*Exercise description:* Arrange the records in the stretch from the line containing "Given: Click the" through the end of the records as a two-column CSV with the headers instruction and click, one row per record. Put each record's text and its answer in a single quoted field, with line breaks replaced by spaces.

*Material for this task:*

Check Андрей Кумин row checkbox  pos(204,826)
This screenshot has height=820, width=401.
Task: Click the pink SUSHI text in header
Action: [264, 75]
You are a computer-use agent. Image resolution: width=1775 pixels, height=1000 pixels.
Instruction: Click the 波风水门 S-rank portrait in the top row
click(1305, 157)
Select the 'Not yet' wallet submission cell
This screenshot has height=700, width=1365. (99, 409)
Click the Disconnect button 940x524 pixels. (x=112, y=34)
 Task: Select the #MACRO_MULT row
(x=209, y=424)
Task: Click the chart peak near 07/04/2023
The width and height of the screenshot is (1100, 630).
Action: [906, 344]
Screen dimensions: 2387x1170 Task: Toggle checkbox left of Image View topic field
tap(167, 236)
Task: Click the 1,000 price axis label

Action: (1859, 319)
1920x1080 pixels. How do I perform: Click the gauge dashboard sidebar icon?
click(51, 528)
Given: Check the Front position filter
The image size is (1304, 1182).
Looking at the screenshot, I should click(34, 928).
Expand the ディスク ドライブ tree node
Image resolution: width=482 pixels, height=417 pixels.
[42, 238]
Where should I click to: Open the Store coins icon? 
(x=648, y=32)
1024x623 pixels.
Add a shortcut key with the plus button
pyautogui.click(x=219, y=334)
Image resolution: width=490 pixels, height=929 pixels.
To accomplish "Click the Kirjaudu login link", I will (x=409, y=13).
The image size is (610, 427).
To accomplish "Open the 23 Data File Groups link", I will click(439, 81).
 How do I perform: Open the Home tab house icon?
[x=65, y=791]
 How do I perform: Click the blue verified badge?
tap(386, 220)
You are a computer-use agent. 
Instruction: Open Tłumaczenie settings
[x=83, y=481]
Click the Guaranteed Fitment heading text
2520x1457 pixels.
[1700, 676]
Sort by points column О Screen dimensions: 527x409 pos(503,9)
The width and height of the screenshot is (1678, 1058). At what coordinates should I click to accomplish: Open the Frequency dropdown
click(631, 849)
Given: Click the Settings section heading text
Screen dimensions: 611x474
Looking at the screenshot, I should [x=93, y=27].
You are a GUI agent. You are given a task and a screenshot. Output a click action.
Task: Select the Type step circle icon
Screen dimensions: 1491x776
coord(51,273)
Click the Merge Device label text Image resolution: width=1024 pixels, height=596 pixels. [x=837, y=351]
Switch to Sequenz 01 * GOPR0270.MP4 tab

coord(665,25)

*Exercise result:*
instruction,click
"Given: Click the Settings section heading text Screen dimensions: 611x474","Looking at the screenshot, I should [x=93, y=27]."
"You are a GUI agent. You are given a task and a screenshot. Output a click action. Task: Select the Type step circle icon Screen dimensions: 1491x776","coord(51,273)"
"Click the Merge Device label text Image resolution: width=1024 pixels, height=596 pixels.","[x=837, y=351]"
"Switch to Sequenz 01 * GOPR0270.MP4 tab","coord(665,25)"